Giornata del Ricordo
Questa mattina a Loreto la testimonianza del sopravvissuto Venanzio Gibillini.
E’ stata una mattinata intensa, commovente, ricca di forti emozioni
quella che hanno vissuto oggi i ragazzi della Scuola Secondaria di Primo
grado “L.Lotto” di Loreto che, rispondendo numerosissimi all’invito
dell’Amministrazione Comunale di Loreto, si sono ritrovati presso il
Palacongressi Comunale per celebrare la Giornata della Memoria.
Il 27 gennaio di ogni anno, infatti, vengono ricordate le vittime del
nazismo, lo sterminio degli ebrei e il dramma dei deportati nei lager e
l’Amministrazione Comunale di Loreto, attraverso l’Assessore alla
Pubblica Istruzione Franca Manzotti ha voluto proporre un bel momento di
incontro e di riflessione coinvolgendo la cittadinanza e soprattutto gli
alunni loretani che, nelle settimane scorse, hanno ricevuto in dono il
libro “Quando si aprirono le porte” (Casa Editrice La Spiga) della
scrittrice Maristella Maggi, docente di Lettere nella Scuola Secondaria
di primo grado della provincia di Milano.
Questa mattina, la prof.ssa Maggi è stata ospite a Loreto assieme al
protagonista del suo libro, il sig. Venanzio Gibillini, sopravvissuto
nei campi di concentramento di Flossenburg e Kottern, e, insieme, hanno
risposto alle numerosissime domande e curiosità dei ragazzi.
Il romanzo, infatti, racconta la vicenda del sig. Venanzio, milanese,
classe 1924, catturato dai tedeschi e deportato nei lager di Flossenburg
e Kottern, un uomo che ha vissuto l’inferno della prigionia nazista, ma
ne è sopravvissuto e che ora sta facendo di tutto per portare la sua
testimonianza alle giovani generazioni affinché il ricordo di quegli
orrori rimanga sempre vivo e non venga dimenticato.
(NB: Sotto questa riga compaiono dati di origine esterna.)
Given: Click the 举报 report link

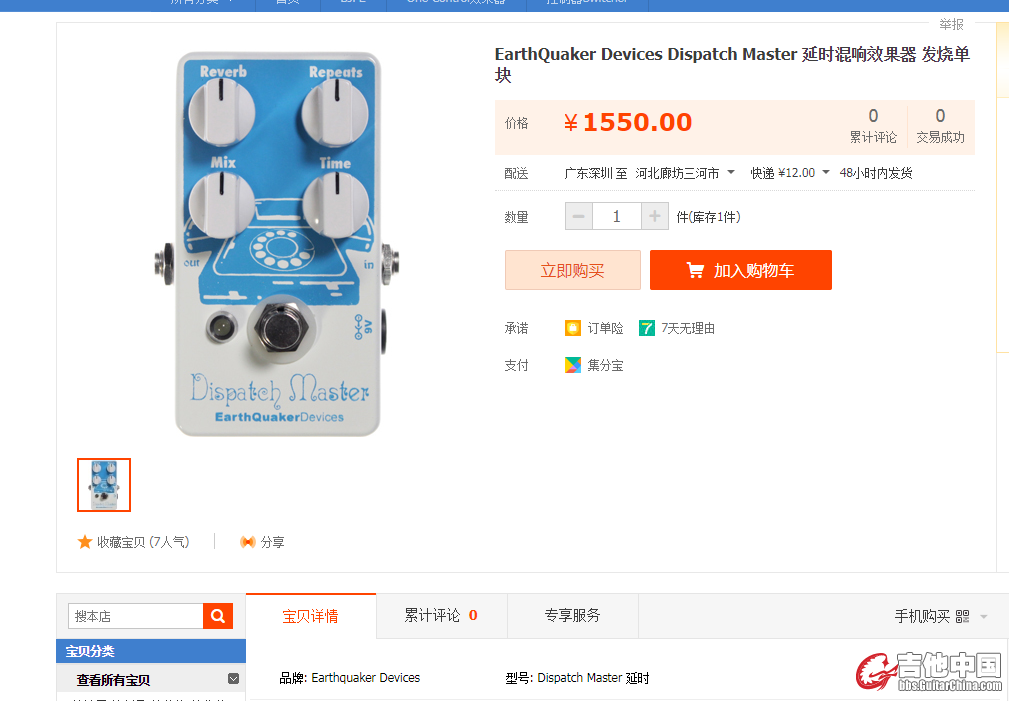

Nel corso della mattinata, durante la quale i componenti del Consiglio
Comunale dei ragazzi hanno letto alcuni passi del libro, il sig.
Gibillini ha così voluto rinnovare ai presenti l’invito a “conservare il
ricordo di ciò che è accaduto e di farne memoria affinché il ricordo di
chi è morto nei lager possa essere sottratto al buio del nulla”.
Dal canto suo la scrittrice ha spronato i ragazzi a “trovare tra le
righe del libro le emozioni e i sentimenti che hanno mosso le vicende
del giovane Venanzio, entrato nel campo di sterminio a 18 anni”. “Il
fare memoria – ha concluso la prof.ssa Maggi – diventa così impegno che
nulla del genere possa ripetersi, diventa difesa della vita e cultura di
pace”.

Grande soddisfazione per l’ottima riuscita della mattinata è stata
espressa dal sindaco di Loreto Paolo Niccoletti, dall’Assessore alla P.I
Franca Manzotti, dalla Dirigente Scolastica Milena Brandoni e dal Dott.
Michele Casali Amministratore Delegato della Casa Editrice Eli – La
Spiga e Don Lamberto Pigini che hanno ringraziato il Sig. Gibillini per
la preziosa testimonianza e l’Amministrazione comunale e la scuola “per
aver saputo organizzare un evento che potrà essere preso da esempio e
riproposto in molte altre scuole d’Italia”.